**DATA SHOWN**.
——
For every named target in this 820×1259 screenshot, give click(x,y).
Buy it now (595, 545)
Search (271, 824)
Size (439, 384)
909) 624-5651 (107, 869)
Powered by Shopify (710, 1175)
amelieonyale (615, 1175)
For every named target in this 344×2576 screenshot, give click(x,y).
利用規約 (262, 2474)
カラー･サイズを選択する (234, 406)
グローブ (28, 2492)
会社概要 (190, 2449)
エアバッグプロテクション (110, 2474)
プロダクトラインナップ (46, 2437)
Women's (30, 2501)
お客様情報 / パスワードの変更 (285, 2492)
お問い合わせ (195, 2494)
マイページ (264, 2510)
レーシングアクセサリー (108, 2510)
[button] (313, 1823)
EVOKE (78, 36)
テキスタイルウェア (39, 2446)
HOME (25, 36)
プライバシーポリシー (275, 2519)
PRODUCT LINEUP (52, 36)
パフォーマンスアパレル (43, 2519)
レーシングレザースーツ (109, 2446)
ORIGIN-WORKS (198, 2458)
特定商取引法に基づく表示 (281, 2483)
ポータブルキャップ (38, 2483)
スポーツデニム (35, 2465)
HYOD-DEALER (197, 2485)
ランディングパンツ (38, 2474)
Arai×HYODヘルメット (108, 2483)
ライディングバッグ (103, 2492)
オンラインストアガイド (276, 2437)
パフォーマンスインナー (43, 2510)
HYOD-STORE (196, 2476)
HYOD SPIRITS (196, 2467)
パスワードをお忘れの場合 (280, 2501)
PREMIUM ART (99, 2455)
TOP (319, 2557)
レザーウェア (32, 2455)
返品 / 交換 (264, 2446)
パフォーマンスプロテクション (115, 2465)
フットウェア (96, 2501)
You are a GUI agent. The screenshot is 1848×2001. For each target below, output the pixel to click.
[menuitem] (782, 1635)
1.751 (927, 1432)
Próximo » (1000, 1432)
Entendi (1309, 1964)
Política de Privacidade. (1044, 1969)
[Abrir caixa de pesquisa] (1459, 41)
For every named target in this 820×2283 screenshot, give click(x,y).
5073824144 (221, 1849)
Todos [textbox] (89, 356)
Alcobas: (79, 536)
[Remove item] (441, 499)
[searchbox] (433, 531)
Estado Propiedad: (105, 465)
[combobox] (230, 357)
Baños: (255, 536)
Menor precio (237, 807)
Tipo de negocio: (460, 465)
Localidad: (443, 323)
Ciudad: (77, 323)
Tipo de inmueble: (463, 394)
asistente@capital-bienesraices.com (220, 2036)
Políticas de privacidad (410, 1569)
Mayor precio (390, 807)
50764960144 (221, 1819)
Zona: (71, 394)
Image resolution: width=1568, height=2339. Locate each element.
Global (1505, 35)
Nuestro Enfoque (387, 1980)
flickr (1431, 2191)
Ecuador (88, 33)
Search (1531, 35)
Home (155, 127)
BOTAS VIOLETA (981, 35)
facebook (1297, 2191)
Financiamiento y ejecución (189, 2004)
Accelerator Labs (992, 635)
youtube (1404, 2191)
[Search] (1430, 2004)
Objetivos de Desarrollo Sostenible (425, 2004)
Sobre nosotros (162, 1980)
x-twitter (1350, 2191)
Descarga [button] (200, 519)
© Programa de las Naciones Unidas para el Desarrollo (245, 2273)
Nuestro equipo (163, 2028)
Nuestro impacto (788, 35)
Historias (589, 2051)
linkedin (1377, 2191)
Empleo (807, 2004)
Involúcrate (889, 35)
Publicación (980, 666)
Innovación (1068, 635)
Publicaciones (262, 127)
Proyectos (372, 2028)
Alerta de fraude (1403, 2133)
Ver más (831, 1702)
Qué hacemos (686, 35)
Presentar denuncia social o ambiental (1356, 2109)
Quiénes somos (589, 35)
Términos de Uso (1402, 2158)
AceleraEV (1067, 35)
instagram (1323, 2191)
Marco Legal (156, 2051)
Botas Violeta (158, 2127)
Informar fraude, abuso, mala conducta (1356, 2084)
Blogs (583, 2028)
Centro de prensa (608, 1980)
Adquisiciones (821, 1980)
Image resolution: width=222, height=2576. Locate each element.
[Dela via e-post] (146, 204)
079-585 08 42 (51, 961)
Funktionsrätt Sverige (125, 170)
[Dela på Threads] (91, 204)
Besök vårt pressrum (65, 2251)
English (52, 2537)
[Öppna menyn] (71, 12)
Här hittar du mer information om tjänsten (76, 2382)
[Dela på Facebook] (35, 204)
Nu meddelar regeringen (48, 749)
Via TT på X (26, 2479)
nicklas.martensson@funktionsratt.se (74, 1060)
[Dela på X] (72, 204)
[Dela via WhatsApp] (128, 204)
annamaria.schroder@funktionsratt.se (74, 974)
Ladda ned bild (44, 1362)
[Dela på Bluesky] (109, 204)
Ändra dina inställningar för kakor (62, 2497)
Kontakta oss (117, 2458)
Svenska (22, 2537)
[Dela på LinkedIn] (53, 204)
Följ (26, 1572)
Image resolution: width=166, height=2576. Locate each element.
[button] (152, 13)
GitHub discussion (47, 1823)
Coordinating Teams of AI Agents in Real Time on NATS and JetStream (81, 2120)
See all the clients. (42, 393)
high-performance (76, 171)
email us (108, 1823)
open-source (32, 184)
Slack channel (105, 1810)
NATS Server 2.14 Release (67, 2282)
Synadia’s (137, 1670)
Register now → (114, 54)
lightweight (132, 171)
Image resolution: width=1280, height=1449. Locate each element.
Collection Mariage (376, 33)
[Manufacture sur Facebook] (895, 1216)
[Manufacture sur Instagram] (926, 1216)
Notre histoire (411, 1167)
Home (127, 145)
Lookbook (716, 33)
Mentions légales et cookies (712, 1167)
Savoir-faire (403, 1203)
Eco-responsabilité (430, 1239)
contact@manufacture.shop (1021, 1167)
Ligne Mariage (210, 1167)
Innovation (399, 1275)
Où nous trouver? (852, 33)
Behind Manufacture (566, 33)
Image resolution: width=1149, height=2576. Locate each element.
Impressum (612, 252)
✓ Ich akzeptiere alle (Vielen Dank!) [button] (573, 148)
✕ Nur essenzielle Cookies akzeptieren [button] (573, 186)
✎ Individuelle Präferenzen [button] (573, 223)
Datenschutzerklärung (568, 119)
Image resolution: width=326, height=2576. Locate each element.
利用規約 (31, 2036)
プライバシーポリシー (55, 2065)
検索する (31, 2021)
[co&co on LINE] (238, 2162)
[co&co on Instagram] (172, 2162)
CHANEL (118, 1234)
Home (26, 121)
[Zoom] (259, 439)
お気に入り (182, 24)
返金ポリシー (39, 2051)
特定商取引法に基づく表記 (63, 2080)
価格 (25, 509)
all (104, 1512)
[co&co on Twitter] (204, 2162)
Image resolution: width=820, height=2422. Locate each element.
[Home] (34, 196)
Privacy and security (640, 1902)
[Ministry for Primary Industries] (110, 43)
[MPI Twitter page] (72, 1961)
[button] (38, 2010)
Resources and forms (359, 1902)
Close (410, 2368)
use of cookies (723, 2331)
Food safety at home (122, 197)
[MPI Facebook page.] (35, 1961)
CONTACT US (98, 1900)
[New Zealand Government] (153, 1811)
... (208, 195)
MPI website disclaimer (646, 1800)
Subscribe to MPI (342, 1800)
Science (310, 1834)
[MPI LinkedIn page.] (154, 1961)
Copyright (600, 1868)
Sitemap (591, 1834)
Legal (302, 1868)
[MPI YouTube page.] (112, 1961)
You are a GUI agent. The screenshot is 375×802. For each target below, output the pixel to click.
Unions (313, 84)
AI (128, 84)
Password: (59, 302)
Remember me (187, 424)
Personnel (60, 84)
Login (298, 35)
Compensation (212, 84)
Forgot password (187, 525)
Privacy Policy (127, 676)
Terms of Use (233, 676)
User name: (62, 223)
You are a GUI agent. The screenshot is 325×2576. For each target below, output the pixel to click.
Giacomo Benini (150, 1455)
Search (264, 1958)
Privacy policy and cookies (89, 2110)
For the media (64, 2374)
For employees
——
Find where the line with "プライバシーポリシー (275, 2519)" sits in the material above, then copy exactly from it through the line with "フットウェア (96, 2501)". Add no other line.

プライバシーポリシー (275, 2519)
PRODUCT LINEUP (52, 36)
パフォーマンスアパレル (43, 2519)
レーシングレザースーツ (109, 2446)
ORIGIN-WORKS (198, 2458)
特定商取引法に基づく表示 (281, 2483)
ポータブルキャップ (38, 2483)
スポーツデニム (35, 2465)
HYOD-DEALER (197, 2485)
ランディングパンツ (38, 2474)
Arai×HYODヘルメット (108, 2483)
ライディングバッグ (103, 2492)
オンラインストアガイド (276, 2437)
パフォーマンスインナー (43, 2510)
HYOD-STORE (196, 2476)
HYOD SPIRITS (196, 2467)
パスワードをお忘れの場合 (280, 2501)
PREMIUM ART (99, 2455)
TOP (319, 2557)
レザーウェア (32, 2455)
返品 / 交換 (264, 2446)
パフォーマンスプロテクション (115, 2465)
フットウェア (96, 2501)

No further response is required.